An Augmented Reality Interface requires a holistic, high level design approach.
On my desk there is an instance of a pen, since it's a "pen" I know I should be able to do certain things with it as you probably already know as well. If a "pen" or this specific pen had additional "augmented" contexts to it then I would have had more options.
Seeing a pen makes me think of it and all of its pressing related contexts, but I can also pop those up by simply thinking "pen".
If I want to communicate "pen" to my computer I would probably type it as a search command in an internet browser, I would then expect my search to be categorized, localized and corrections offered in case I entered a partial pattern. My browser might monitor my history with "pen". I may encounter everyone's (all users) history when I inspect categories, localizations and possible corrections for my search command.
Maybe, I already handled "pen" before. If that is the case then I should probably have it stored on my local hard drive in some fashion, or at least on a nearby proxy server. One problem is; it is hard to find, e.g. if I take a picture of me sitting at my desk (I use pens sometimes when I am at my desk) unless I "tag" my pens; there is no way the computer will be able to find them (an "intelligent" computer would be able to tag objects with no human intervention, if allowed to do so).

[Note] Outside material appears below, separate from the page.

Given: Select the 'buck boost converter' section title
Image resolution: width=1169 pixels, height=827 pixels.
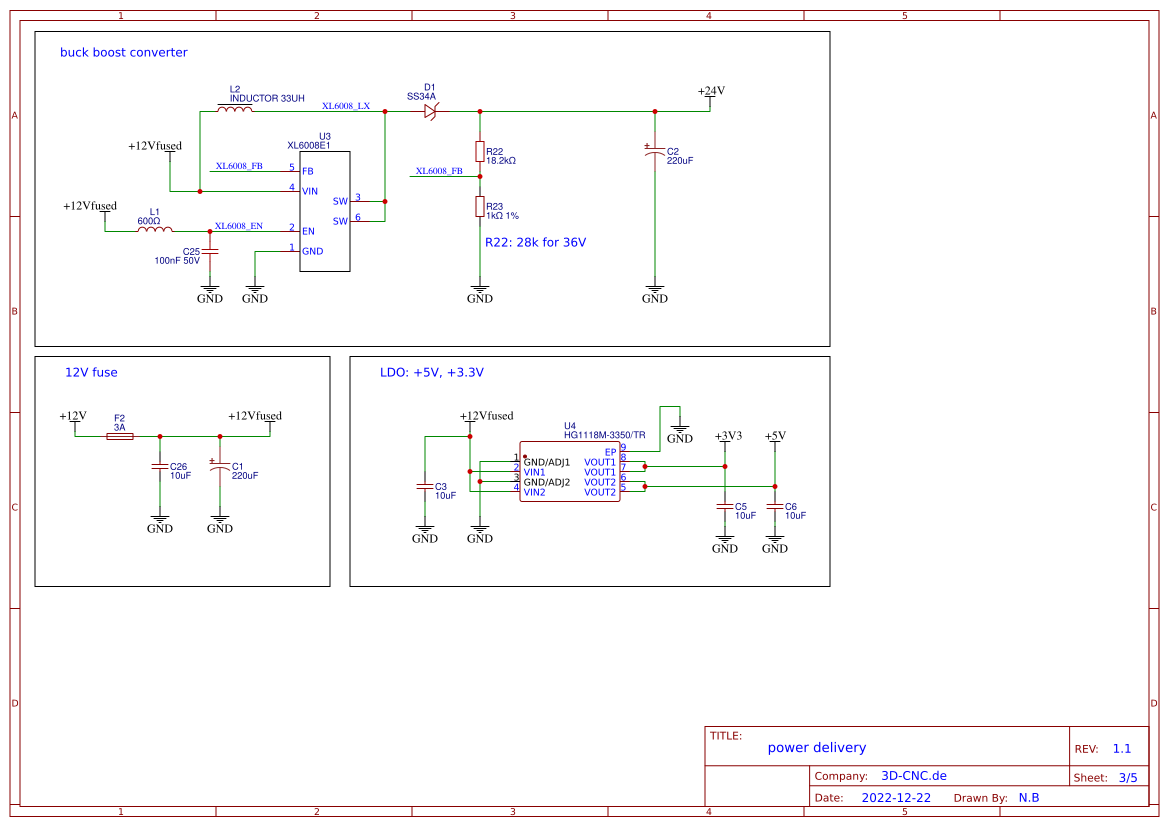Looking at the screenshot, I should tap(124, 52).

If my computer was "intelligent" it could alert me when I leave my pen's cap open… it is known that pens that are left without their caps on for X amount of time in certain environment conditions dry off and become useless. I would not desire to be alerted about other people's pens; "My Computer" should take care of me in a personal fashion.
I think that on a very basic level, if we are to build advanced augmented reality interfaces our computers will have to perceive and understand the real world close to the way we do. Then we could intuitively communicate in the real world with our computers too.